In 1759 Lawrence Sterne published the first volume of his novel The Life and Opinions of Tristram Shandy, Gentleman. But Shandy’s over-brimming autobiography takes two further volumes to explain the events that lead up to the moment of his coming into the world. Time and again we are brought to the brink of his birth before the tale swerves swiftly off again. The novel is a masterwork of folly, and a vital, irreverent, visceral mockery of the possibility of accounting for a life. It is also a satire on the newly popular idea that time itself is an entity that can be mapped – most neatly expressed in the book’s spoof map of its looping chapter plot lines.

Sterne’s novel is therefore a kind of anti-map that forcefully expresses the messy temporality that constitutes a life. In this hour-long session, Cathy Haynes will connect Sterne’s work with Walter Benjamin’s desire to set out the ‘sphere of life’ on a map. Drawing on their comparably knotty articulations of time, she will ask how we might begin to create a cartography of our own life, and invite us to make a mapping experiment of our own.
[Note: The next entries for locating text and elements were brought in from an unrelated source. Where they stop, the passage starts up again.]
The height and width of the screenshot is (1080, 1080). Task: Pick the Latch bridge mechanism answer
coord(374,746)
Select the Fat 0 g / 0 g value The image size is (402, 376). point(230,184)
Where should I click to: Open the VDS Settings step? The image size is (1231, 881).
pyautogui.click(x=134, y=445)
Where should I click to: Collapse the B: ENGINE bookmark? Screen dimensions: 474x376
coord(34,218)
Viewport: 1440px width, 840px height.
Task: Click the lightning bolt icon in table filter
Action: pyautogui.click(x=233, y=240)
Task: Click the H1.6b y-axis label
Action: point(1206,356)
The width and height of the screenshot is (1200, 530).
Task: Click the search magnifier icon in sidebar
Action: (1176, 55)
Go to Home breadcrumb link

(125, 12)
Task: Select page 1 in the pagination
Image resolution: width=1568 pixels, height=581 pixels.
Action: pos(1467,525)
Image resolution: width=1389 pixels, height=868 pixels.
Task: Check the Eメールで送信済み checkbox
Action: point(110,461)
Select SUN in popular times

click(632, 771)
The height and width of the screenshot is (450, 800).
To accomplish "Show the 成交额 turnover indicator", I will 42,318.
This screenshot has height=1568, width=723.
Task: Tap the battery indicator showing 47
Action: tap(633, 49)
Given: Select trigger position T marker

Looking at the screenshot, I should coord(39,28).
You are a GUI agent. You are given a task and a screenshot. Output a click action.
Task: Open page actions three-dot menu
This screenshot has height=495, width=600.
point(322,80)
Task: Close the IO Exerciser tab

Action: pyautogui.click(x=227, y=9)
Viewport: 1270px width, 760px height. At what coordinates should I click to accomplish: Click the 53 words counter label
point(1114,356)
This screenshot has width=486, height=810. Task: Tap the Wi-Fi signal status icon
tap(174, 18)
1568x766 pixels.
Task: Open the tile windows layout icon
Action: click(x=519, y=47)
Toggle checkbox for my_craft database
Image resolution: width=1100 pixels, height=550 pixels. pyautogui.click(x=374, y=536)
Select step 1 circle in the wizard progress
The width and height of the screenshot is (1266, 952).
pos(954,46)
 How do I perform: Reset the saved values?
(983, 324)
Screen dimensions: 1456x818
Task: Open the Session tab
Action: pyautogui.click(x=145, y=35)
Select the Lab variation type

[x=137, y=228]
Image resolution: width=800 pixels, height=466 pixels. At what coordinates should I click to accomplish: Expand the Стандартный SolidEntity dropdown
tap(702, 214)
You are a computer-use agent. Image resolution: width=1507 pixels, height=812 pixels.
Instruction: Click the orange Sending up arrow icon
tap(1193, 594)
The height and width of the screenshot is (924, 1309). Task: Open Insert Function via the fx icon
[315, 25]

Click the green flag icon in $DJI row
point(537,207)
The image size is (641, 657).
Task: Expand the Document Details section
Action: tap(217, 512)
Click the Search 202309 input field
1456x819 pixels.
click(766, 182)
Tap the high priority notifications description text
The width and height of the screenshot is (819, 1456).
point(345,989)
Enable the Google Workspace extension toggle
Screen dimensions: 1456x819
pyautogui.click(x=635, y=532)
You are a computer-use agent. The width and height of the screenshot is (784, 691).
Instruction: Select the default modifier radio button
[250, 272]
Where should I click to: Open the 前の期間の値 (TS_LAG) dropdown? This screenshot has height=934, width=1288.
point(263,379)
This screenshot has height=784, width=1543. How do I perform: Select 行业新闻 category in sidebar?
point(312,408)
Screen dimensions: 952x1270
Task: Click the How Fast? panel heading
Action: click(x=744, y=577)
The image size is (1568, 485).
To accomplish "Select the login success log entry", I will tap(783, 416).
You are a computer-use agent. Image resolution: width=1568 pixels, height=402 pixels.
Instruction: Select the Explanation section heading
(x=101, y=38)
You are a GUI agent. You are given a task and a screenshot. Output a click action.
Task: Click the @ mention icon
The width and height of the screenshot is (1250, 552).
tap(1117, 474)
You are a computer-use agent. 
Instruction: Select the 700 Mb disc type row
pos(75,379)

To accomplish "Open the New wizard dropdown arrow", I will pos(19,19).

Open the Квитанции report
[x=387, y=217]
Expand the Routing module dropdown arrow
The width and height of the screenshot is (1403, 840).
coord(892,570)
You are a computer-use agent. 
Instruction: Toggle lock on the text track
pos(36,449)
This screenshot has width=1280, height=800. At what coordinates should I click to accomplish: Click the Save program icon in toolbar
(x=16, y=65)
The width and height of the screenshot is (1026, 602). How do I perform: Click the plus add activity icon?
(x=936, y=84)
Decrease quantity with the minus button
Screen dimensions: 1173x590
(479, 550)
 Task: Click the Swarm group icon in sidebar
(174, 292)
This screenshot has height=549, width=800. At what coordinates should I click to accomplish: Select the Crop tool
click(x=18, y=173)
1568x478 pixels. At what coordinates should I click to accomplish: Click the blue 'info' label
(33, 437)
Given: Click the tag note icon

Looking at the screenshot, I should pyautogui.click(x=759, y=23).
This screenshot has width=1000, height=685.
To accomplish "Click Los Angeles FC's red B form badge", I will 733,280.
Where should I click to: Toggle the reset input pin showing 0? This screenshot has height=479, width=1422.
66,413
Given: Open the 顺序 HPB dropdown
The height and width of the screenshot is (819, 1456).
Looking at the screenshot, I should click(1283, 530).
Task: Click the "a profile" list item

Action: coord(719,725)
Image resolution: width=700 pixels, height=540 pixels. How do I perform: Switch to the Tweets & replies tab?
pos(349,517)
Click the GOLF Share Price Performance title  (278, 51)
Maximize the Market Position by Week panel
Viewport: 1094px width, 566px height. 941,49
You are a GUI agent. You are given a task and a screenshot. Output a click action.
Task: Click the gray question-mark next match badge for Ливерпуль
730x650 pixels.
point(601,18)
Cathy Haynes is a London-based curator, artist and writer. She is researching a history of official maps that contain an element of deliberate fiction: a secret code, a hidden message, a fake entity. She is also a founder faculty member and currently Curator of Public Programmes at The School of Life, London. She was formerly Curator for Art on the Underground, Co-editor of Implicasphere, and Head of Interaction at Artangel.